Contemporary music organisation

The Astra Chamber Music Society is a concert organisation for choral music and contemporary performance, based in Melbourne, Australia and under the musical direction of John McCaughey and Andrew Byrne.

Astra presents an annual series of concerts featuring the Astra Choir. The concerts present new and original work from all musical periods, ranging from medieval tropes and Vietnamese work songs through recent European and American music to newly commissioned Australian compositions. Each Astra program is planned as an event that engages the audience with the stimulus of contrasting materials, extending from the sound of voices to combinations with instruments, electro-acoustics, text and theatre.

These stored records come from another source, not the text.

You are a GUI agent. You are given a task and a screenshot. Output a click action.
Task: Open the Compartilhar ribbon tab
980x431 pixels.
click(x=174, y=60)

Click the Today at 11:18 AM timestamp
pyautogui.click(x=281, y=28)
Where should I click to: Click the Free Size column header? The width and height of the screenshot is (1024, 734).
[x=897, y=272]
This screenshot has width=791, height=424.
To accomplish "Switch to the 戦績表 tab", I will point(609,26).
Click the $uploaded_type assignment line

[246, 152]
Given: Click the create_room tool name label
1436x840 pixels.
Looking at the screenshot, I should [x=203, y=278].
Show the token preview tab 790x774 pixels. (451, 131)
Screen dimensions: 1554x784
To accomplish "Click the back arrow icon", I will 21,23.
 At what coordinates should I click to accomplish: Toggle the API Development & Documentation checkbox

Astra also publishes CD recordings of the work of the Astra Choir and associated artists. It also has a continuing project to publish scores of the works of the influential Australian composer, performer and educator Keith Humble.

== History ==
Astra was formed in 1951 as an orchestra of women musicians under the direction of Madame Asta Flack, a violinist and conductor who had migrated to Australia from Lithuania.

In 1958, George Logie-Smith became musical director, extending the orchestra to include men and a larger wind section and founding the Astra Choir. Over a period of 20 years, he developed links with Australian composers as well as giving performance of choral and chamber orchestral repertoire rarely heard at that time (for example the Bach Passions, Stravinsky's Les Noces, and works by Bartok, Britten, Penderecki et al.)

Since John McCaughey became musical director in 1978, the Astra Choir has provided the principal focus of concerts, joined by many of Australia's leading contemporary instrumental performers as guests.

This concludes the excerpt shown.